In every iteration, the model receives a series of waypoints from the reference path the vehicle should follow, the vehicle position, the heading angle and the speed. Using this data, the model must decide how much throttle and steering to apply, and in which direction. This is done in several steps:
1. The model receives all the data in global map coordinates. Dealing with car coordinates is easier, so the first step is converting the waypoints to local vehicle coordinates.
2. Once the waypoints are converted, an order two polynomial is fitted to these waypoints. This is the path the vehicle will try to follow.
3. The Cross Track Error (CTE) and Orientation Error (EPSI) are calculated using the fitted polynomial.
4. The fitted polynomial and the current state of the car (speed, CTE and EPSI) are passed to the Ipopt solver, that predicts the best steering and throttle values for the next `N` steps of `dt` seconds. The solver finds these values by minimizing a given cost function within the boundaries of a given set of constraints.
##### Cost function
The cost function is the same that was proposed in the lesson 19 quiz. Basically, the total cost is the sum of all the things we want to penalize:
* Deviation from the desired CTE, EPSI and speed. We want both errors to be as close to zero as possible (meaning the car stays on track and heading correctly, and the speed as close as the reference speed (35mph in my case) as possible.

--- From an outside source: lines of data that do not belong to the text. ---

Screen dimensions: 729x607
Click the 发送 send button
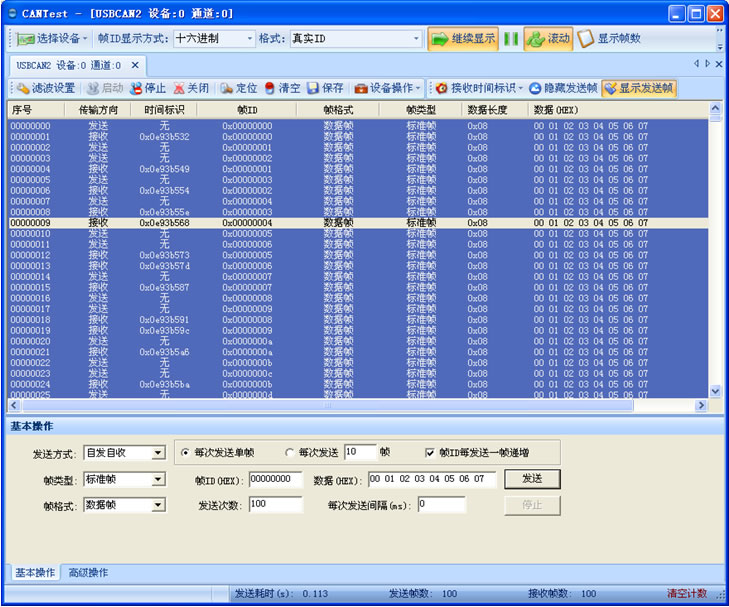(x=531, y=479)
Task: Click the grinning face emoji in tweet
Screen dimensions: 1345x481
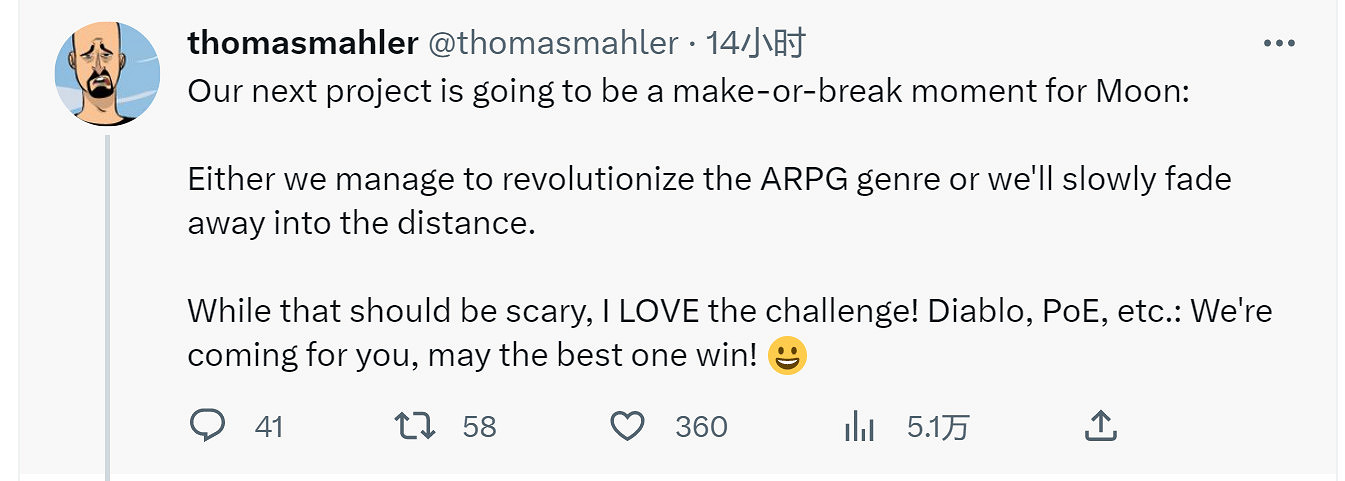Action: tap(787, 356)
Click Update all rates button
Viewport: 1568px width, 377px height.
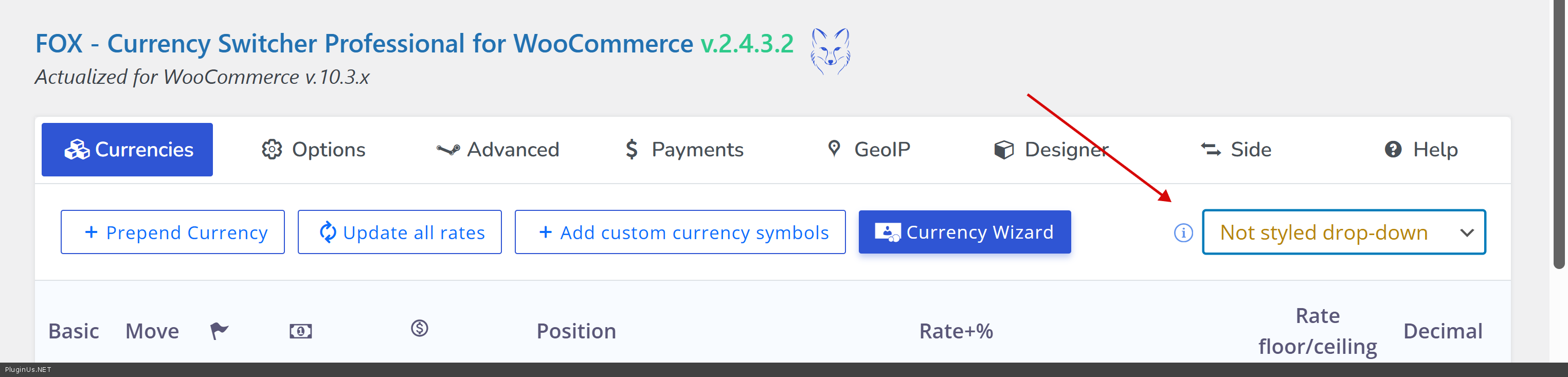(399, 232)
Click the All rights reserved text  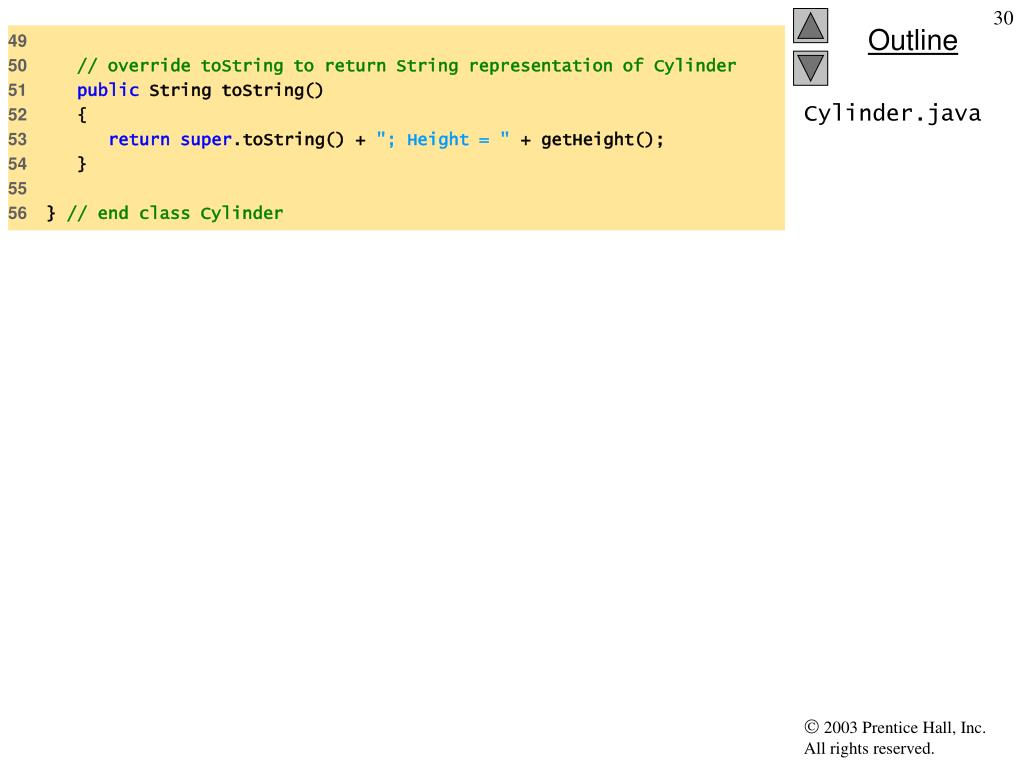869,748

* Excessive use of actuators. We want the vehicle to use the throttle and the steering only when necessary.
* Harsh use of the actuators. We want the vehicle to smooth the changes applied to an actuator, avoiding sudden steering, acceleration and braking.

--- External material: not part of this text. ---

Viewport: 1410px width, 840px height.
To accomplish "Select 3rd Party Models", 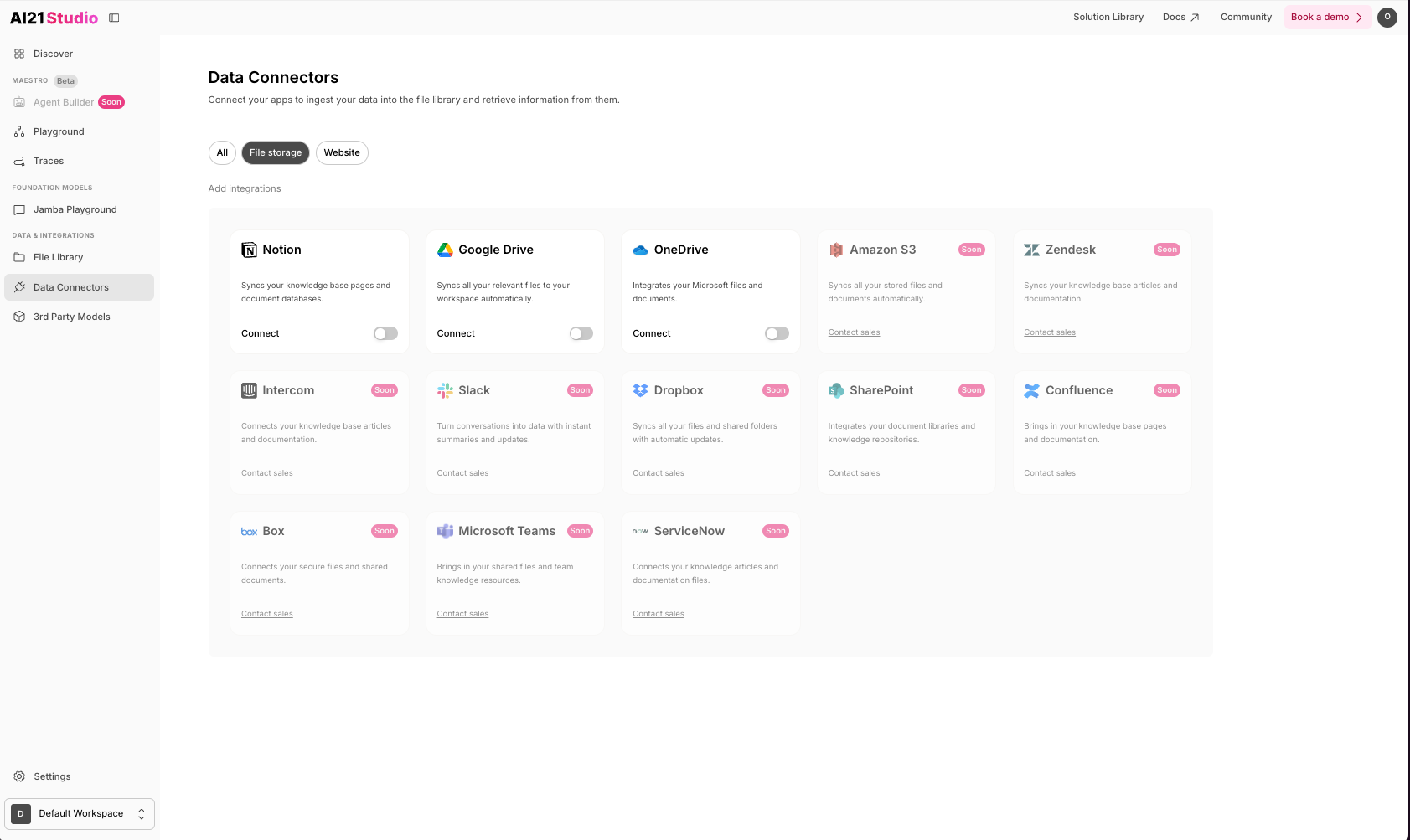I will 71,317.
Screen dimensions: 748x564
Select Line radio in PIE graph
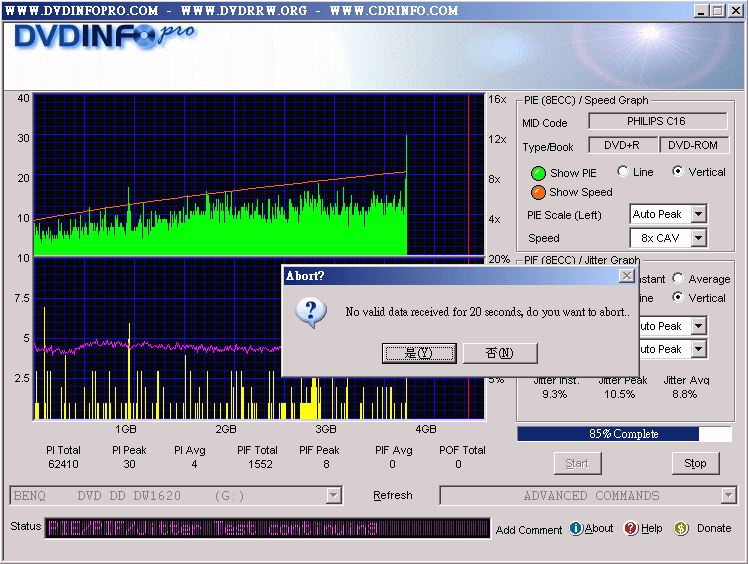pos(623,172)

The problem with this cost function is that it takes into account several variables of different magnitude. In order to get better results, weights were applied to some parts of the cost calculation:
* CTE is bigger in magnitude than EPSI, so the former is multiplied by 0.1 and the latter by 1.5. I found that this results in a smoother driving, since the car does not wait that long to correct the heading.

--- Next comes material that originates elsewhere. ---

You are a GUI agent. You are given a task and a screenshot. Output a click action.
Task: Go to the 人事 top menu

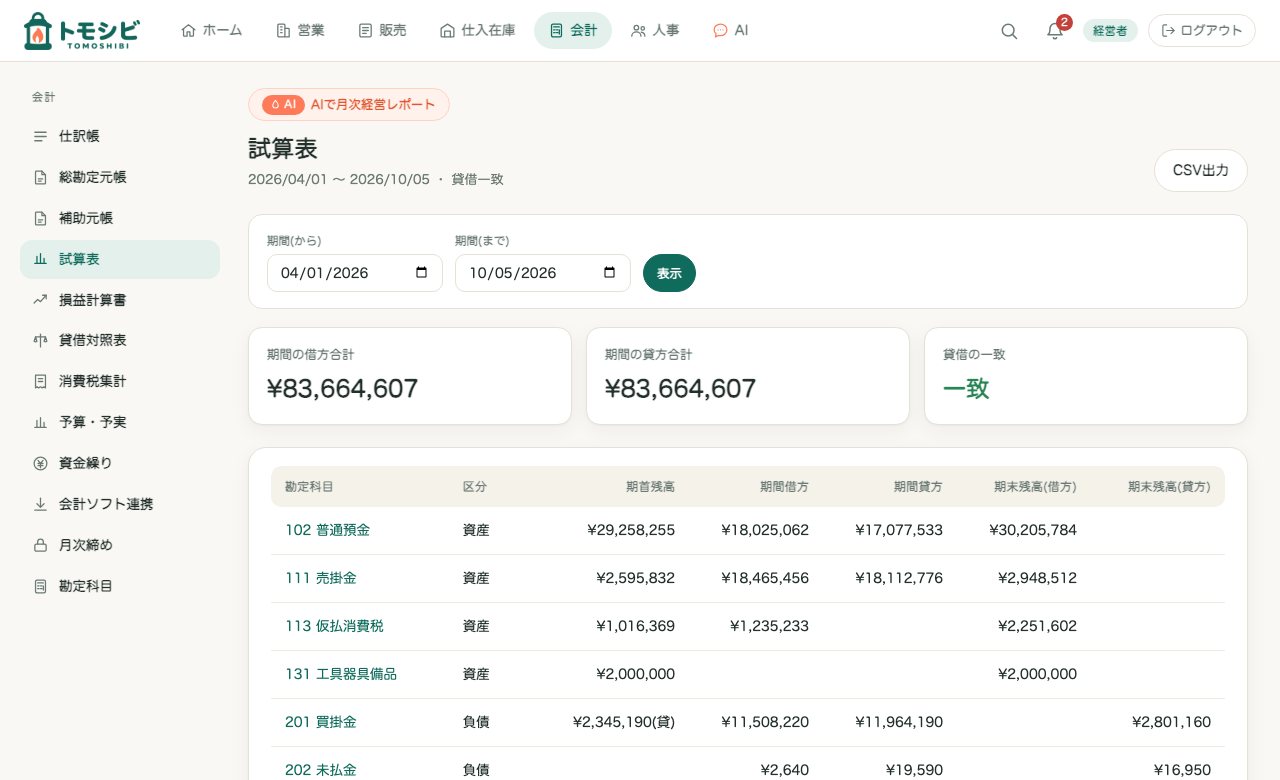click(x=655, y=31)
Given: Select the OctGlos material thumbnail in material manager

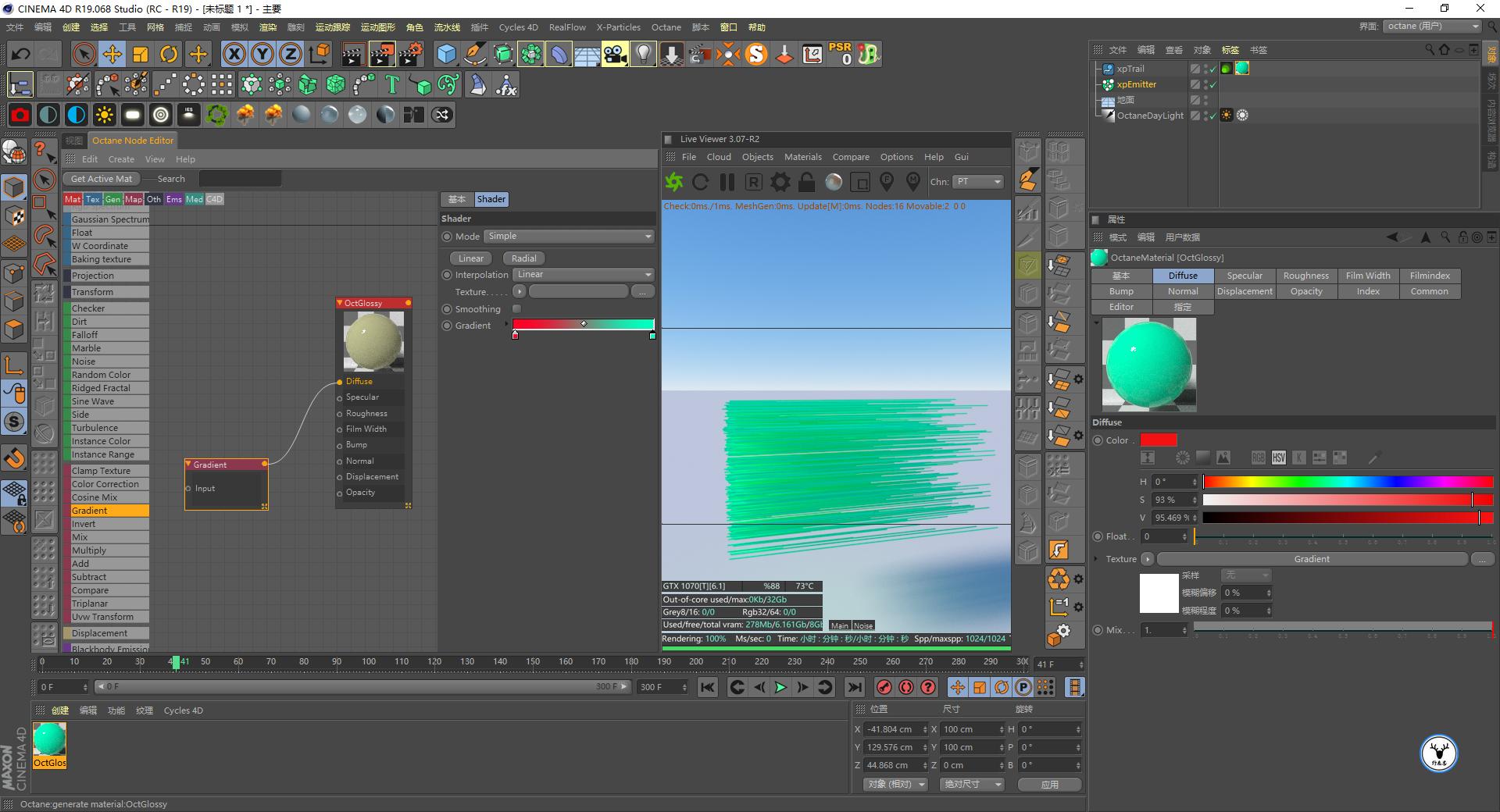Looking at the screenshot, I should [x=49, y=738].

* The cost of drifting from the reference speed is lowered by a half (weight of 0.5). Without this, despite penalizing the excessive use of actuators, the vehicle sometimes keeps braking and accelerating, trying hard to keep the reference speed.
All these weights were found by trial and error.
##### Constraints
The solver needs a set of constraints that model the problem to come up with actual solutions.
Basically, for all the variables that determine the state of the model, we need to establish the initial value, the lower and upper bounds and how the value of each variable changes from one timestep to the next one (i.e. the vehicle movement model).
I have implemented the global kinematic model proposed in lesson 19, adding CTE and EPSI update equations.
#### 2. Student discusses the reasoning behind the chosen N (timestep length) and dt (timestep frequency) values. Additionally the student details the previous values tried.
By trial and error, I found that `N = 10` and `dt = 0.1` works well.
Smaller values of `N` makes the vehicle react too late to curves, due to lack of predictive power. Bigger values do not seem to make any difference, so it is better to save computational resources.
Bigger values of `dt` have the same effect than a small `N`: lack of reaction speed. Smaller values do not seem to improve driving, maybe due to the 100ms latency.
#### 3. The student implements Model Predictive Control that handles a 100 millisecond latency. Students provide details on how they deal with latency.
With the chosen `N` and `dt` parameters there is no need to take special actions to deal with latency, which makes sense, since the chosen timestep frequency is the same as the latency.
With other `dt` values that I tried, a simple solution is to take advantage of the fact that the solver gives the actuators values for the next `N` timesteps, so we can choose the values the solver finds optimal for the next 2nd to Nth timesteps instead of the current ones.